Contemporary shrub expansion parallels past episodes of Arctic vegetation change. Paleoecological records suggest that shrub species are well adapted to colonize and/or extend their presence in tundra ecosystems during periods with favorable growing conditions. Pollen records indicate that alder, birch and willow species were more widespread in circumpolar mid and high Arctic ecosystems during periods after the last glacial maximum that were warmer and wetter than the present [13, 4549]. The onset of relatively cool conditions may have restricted the reproduction of shrubs, pushing back the distributions of these species to more southerly limits or to locally favorable environments.
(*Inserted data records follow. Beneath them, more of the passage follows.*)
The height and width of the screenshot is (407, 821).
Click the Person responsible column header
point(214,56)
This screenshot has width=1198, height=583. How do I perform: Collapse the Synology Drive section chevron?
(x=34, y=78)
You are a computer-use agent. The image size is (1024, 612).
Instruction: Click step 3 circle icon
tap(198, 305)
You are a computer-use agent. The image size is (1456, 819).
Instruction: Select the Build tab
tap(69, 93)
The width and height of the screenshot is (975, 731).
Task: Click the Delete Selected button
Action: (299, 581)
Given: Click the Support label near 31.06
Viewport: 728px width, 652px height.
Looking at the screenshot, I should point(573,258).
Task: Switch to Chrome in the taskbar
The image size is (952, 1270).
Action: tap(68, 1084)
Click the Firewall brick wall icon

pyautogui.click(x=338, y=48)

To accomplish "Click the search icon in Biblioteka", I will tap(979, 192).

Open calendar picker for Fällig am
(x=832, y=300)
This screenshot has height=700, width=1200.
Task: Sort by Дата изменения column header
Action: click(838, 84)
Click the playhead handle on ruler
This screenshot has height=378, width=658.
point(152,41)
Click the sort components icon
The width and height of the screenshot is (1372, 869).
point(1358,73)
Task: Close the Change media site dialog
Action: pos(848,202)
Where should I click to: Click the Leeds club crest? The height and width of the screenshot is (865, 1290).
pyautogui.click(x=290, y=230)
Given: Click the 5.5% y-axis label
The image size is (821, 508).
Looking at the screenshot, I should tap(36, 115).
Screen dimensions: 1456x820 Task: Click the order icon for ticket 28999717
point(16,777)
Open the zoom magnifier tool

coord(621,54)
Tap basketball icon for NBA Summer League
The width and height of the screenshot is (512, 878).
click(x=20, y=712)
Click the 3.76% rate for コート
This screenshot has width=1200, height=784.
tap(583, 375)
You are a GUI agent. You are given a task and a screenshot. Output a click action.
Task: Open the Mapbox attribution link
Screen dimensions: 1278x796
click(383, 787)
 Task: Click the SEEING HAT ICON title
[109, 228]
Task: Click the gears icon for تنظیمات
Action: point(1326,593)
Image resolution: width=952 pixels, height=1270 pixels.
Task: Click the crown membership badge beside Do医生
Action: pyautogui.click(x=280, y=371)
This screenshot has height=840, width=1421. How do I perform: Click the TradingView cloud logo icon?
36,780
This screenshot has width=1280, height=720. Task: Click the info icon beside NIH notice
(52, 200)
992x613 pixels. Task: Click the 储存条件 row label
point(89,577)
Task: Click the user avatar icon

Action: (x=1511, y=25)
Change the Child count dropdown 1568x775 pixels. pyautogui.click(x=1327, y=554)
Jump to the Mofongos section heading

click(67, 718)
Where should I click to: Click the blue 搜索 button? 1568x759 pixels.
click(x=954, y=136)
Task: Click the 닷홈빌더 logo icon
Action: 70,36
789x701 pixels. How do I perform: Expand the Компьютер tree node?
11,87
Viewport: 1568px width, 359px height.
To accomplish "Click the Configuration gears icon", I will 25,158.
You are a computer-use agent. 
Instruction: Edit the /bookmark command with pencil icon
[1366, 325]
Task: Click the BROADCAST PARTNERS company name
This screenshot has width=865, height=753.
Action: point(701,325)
For example, the dwarf birch Betula glandulosa persists clonally in late snow melt areas at its northern limit on Baffin Island, but it is unable to reproduce sexually due to loss of pollen viability [50]. By contrast, as conditions warm, reproduction can be greatly enhanced. For example, the number of locations with Empetrum nigrum ssp hermaphroditum (an erect dwarf evergreen shrub) is increasing markedly on Svalbard [51] and range extension of this species is expected with continued climate warming. Together, evidence of higher shrub abundance and expanded northern distributions during warmer periods in the past, combined with current observations of increases in shrub growth and colonization (table 1), suggest that if growing conditions continue to improve, shrubs will become widespread across the Arctic biome [12].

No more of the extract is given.